2. The method of claim 1, wherein the receiving the user's selection of the region comprises determining the region according to a size, a shape, and a moving path of a brush.

3. The method of claim 2, wherein the increasing or reducing the number of control points in the selected region comprises increasing or reducing the number of control points in the selected region while the brush moves.

4. The method of claim 1, further comprising:

displaying a menu for the setting the at least one parameter value; and

setting the at least one parameter value by using the displayed menu,

wherein the at least one parameter value comprises at least one of information about a brush used to select the region, an increase or a reduction of the control points, a control point filtering intensity, and a user edge detection option to prevent gaps from being generated on boundaries between a plurality of vector objects when the plurality of vector objects are simultaneously filtered.

5. The method of claim 1, wherein the increasing or reducing the number of control points comprises increasing or reducing the number of control points while maintaining a curvature between the control points included in the selected region or minimizing a change in the curvature.

6. The method of claim 1, wherein the increasing or reducing the number of control points comprises, when the control points in the selected region have corresponding control points included in a boundary of the vector object around the selected region, adding the corresponding control points in the boundary around the selected region to the selected region.

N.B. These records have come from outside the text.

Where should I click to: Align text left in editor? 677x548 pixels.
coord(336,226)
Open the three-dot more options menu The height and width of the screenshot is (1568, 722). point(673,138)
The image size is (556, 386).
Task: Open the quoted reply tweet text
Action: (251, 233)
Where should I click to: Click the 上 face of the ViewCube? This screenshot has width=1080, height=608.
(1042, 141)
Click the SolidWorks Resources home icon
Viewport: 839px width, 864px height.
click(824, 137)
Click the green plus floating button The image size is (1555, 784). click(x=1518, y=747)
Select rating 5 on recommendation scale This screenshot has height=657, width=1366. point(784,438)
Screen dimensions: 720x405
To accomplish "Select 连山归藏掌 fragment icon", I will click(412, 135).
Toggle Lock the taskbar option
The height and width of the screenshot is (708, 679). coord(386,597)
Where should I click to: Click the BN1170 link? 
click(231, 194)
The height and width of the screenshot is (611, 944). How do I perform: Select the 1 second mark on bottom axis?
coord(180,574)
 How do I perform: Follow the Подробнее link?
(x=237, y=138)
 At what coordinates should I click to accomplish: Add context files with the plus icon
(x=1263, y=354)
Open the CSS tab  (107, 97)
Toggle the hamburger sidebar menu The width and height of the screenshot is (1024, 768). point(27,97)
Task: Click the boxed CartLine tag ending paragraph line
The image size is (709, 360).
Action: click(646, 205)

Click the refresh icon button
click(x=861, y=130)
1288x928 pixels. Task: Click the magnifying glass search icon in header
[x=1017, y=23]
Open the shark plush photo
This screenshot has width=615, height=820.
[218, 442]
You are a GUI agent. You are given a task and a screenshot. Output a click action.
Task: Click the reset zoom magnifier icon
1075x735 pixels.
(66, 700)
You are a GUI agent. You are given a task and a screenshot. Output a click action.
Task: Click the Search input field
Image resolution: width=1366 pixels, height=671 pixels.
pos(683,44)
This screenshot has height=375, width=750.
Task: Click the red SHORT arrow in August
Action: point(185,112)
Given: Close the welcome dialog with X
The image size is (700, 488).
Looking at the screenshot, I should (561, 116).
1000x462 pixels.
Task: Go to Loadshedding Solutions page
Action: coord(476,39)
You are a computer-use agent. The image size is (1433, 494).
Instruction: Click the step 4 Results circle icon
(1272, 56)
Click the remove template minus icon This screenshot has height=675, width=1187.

7. The method of claim 1, wherein the increasing or reducing the number of control points comprises removing a gap between the selected region of the vector object and an adjacent vector object.

8. The method of claim 1, wherein the increasing or reducing the number of control points comprises:

determining whether the control points included in the selected region are representable by a geometry unit;

in response to the control points being determined to be representable by the geometry unit, representing the control points by the geometry unit.

9. A computer readable recording medium having embodied thereon a computer program for executing a method of filtering control points of a vector object, the method comprising:

receiving a user's selection of a region of the vector object; and

10. An apparatus which filters control points of a vector object, the apparatus comprising:

a user input unit which receives at least one parameter used to adjust a number of control points in the vector object and which receives a user's selection of a region of the vector object to which the at least one parameter is to be applied;

a controller which increases or reduces the number of control points in the selected region by using the at least one parameter; and

a rendering unit which renders the vector object, in which the number of control points is increased or reduced.

11. The apparatus of claim 10, wherein the controller determines the region according to a size, a shape, and a moving path of a brush.

12. The apparatus of claim 11, wherein the controller increases or reduces the number of control points in the selected region while the brush is moved on the region.

13. The apparatus of claim 10, further comprising a display unit which displays a menu for setting the at least one parameter,

wherein the at least one parameter comprises at least one of information about a brush used to select the region, an increase or a reduction of the control points, a control point filtering intensity, and a user edge detection option to prevent gaps from being generated on boundaries between a plurality of vector objects when the plurality of vector objects are simultaneously filtered.

14. The apparatus of claim 10, wherein the controller increases or reduces the number of control points while maintaining a curvature between the control points included in the selected region or minimizing a change in the curvature.

15. The apparatus of claim 10, wherein when the control points in the selected region have corresponding control points included in a boundary of the vector object around the selected region, the controller adds the corresponding control points in the boundary around the selected region to the selected region.